- WORK ITEM
Search the data for "size". Each line containing it is to be copied.

- ENTRIES SHOWN
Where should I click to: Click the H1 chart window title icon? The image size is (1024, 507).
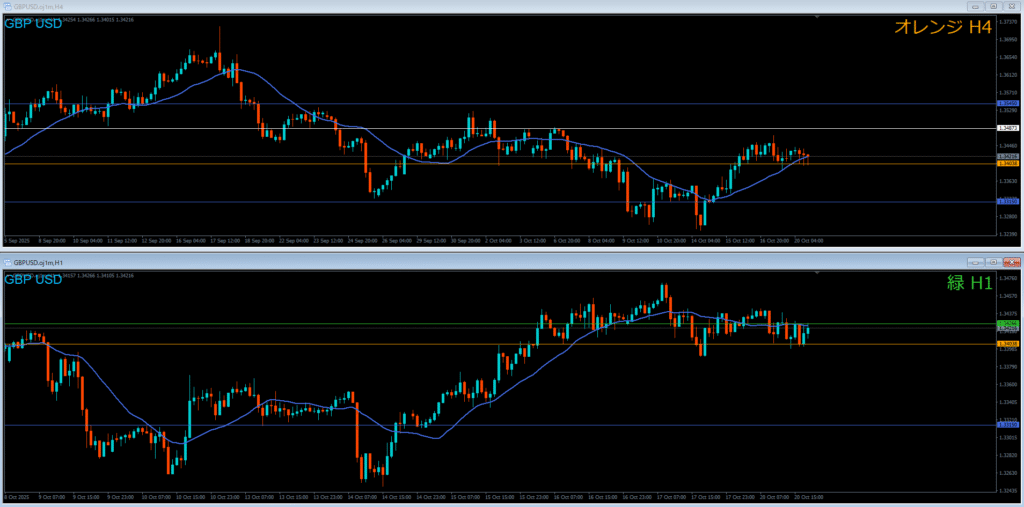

==

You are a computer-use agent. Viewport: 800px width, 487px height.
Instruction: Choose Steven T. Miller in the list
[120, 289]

...

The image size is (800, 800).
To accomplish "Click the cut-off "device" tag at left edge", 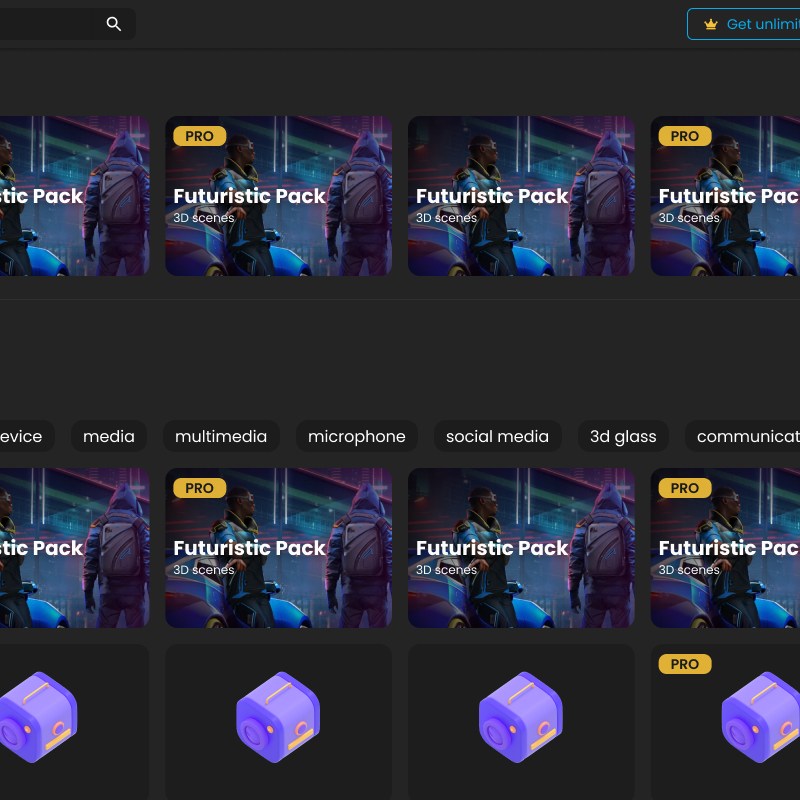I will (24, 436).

- RESULT OF THIS TASK
Where should I click to: Click the H1 chart window title icon? The image size is (1024, 507).
The image size is (800, 800).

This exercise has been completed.